### EXERCISE PROMPT
Beginning with the line that contains "Image resolution: width=689", retype the entries below exactly, ending with the line that contains "Where should I". Leave out any pictures.

### PROVIDED RECORDS
# # # #

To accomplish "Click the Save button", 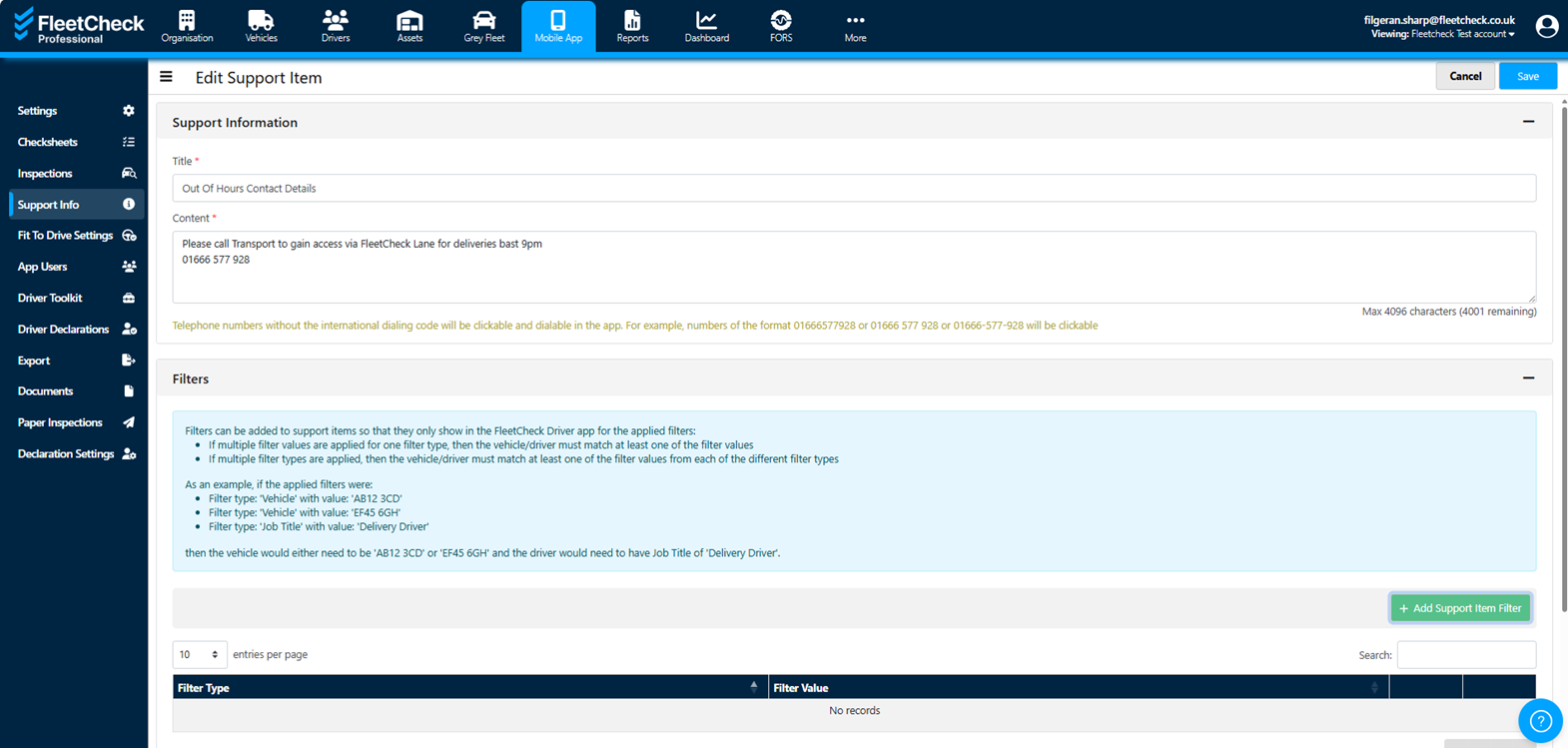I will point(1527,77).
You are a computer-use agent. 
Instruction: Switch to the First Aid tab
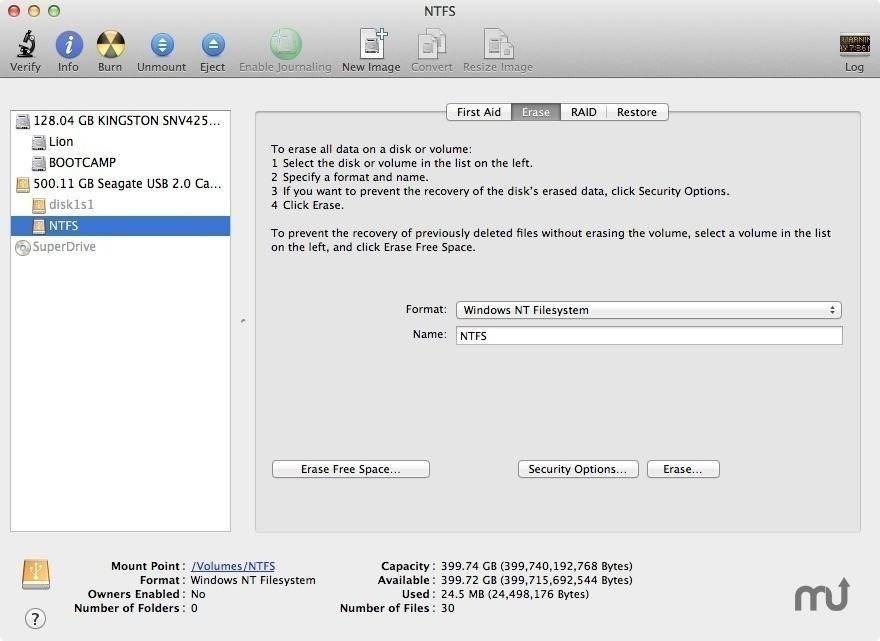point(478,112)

# # # #

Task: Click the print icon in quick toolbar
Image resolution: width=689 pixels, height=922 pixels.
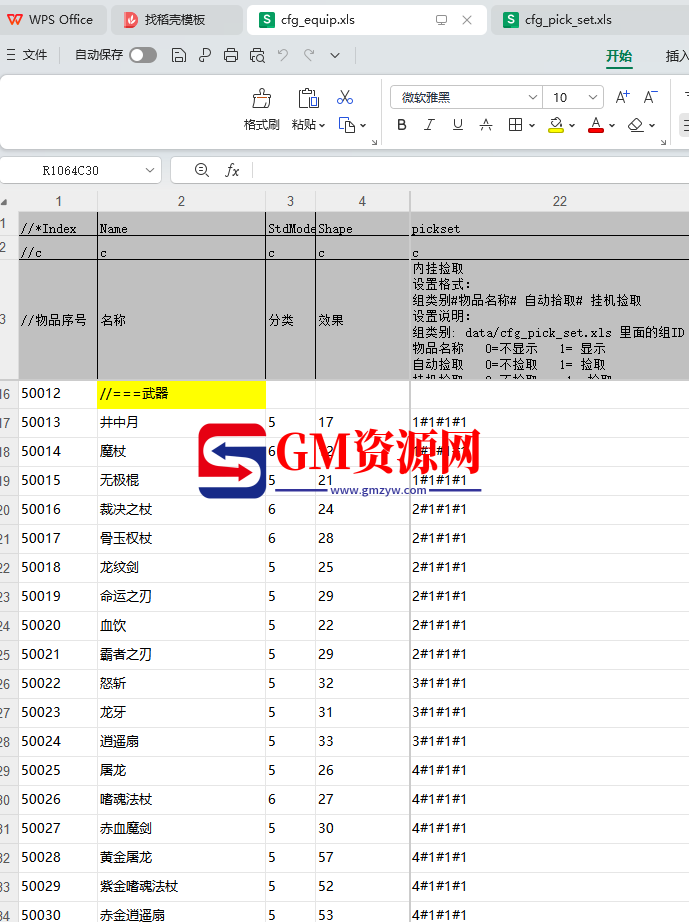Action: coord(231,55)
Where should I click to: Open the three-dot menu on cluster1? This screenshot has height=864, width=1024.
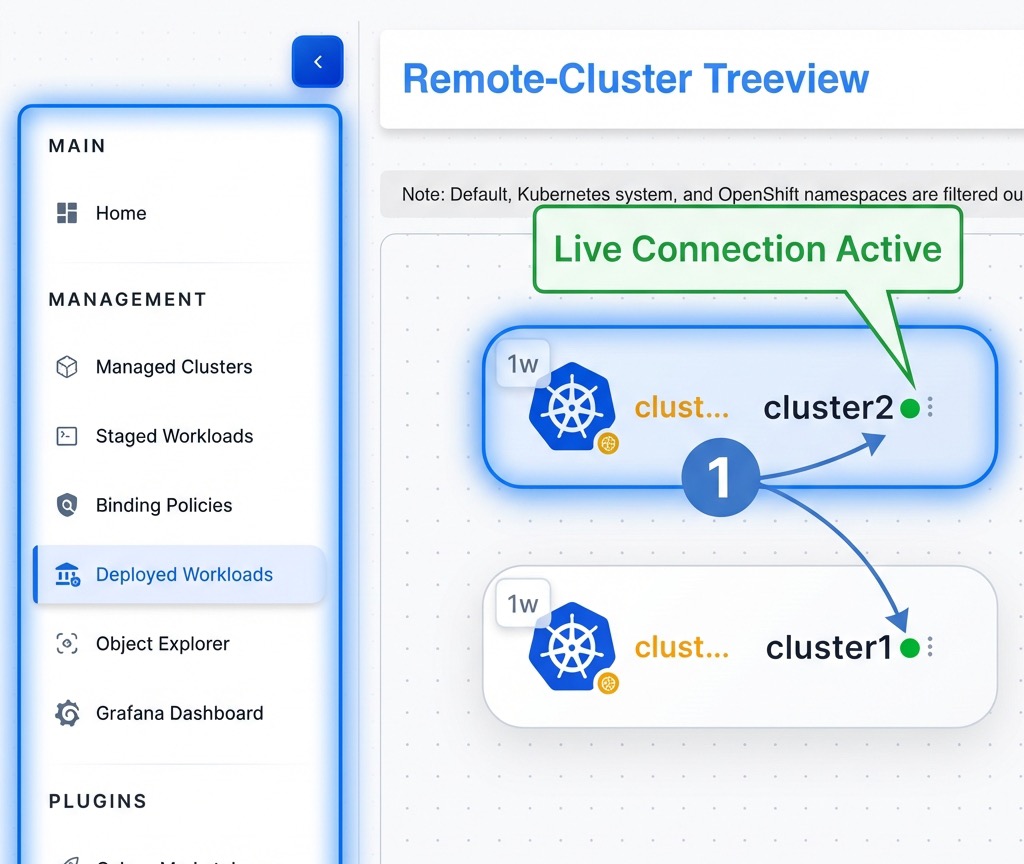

# # # #

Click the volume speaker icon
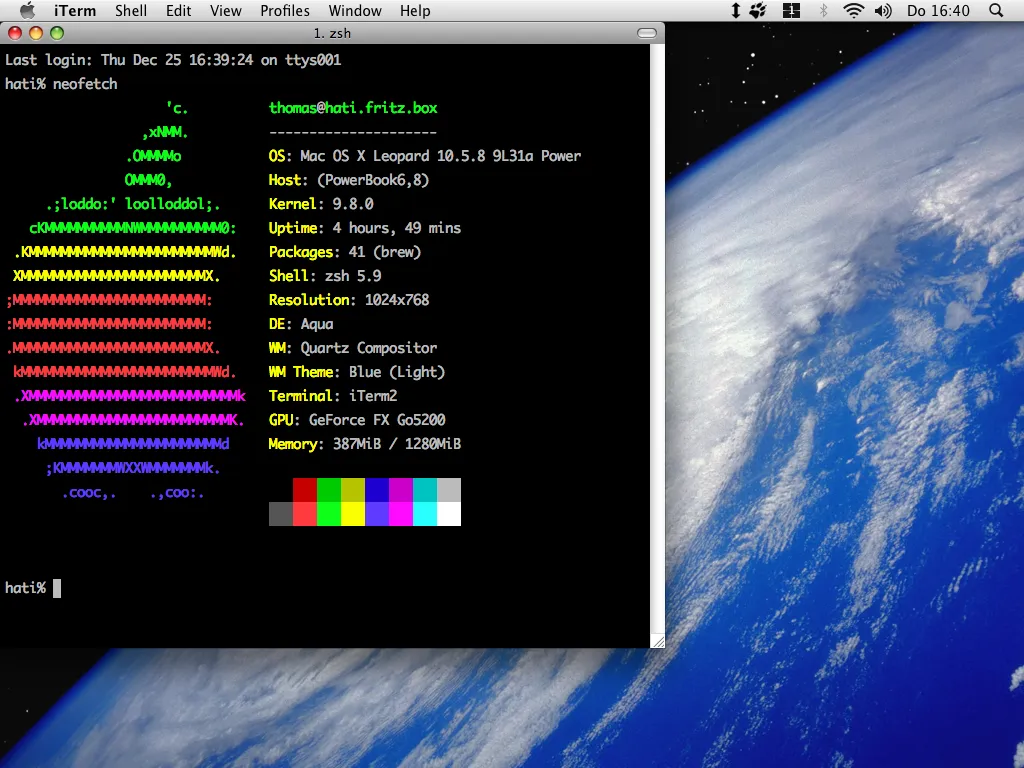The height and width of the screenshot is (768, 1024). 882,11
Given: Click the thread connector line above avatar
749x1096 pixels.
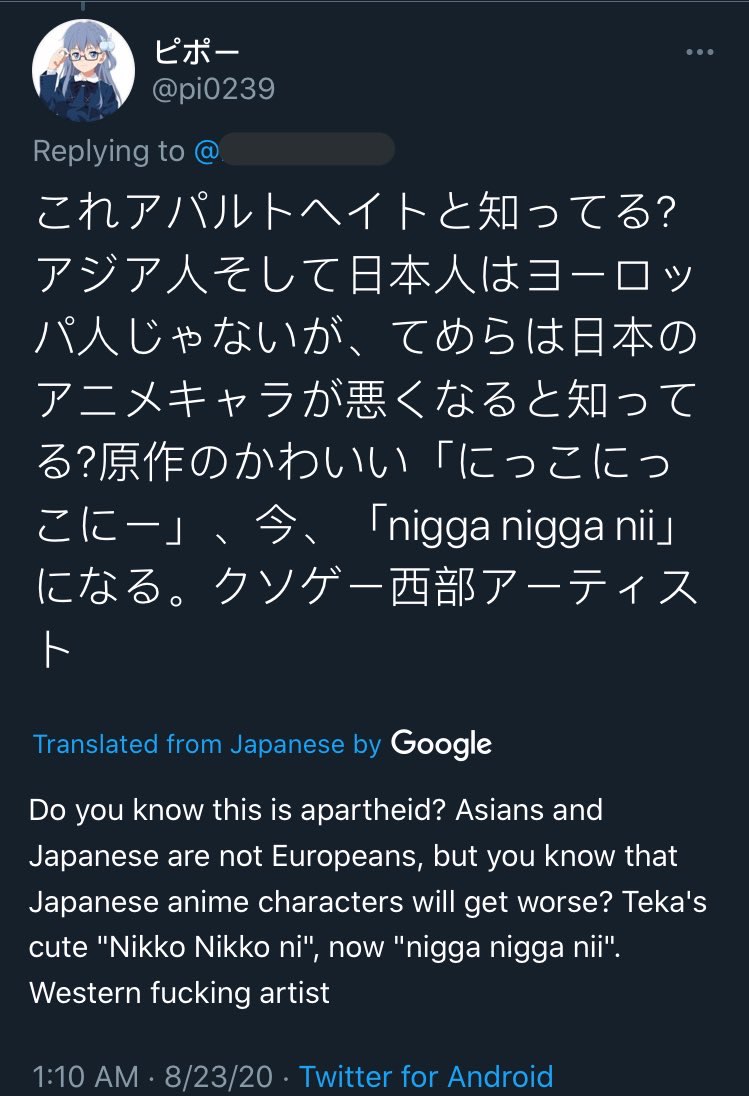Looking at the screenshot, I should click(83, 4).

# # # #

### YOUR SOLUTION
Image resolution: width=689 pixels, height=922 pixels.
Action: coord(231,55)
Where should I click to: Open the three-dot menu on cluster1? This screenshot has height=864, width=1024.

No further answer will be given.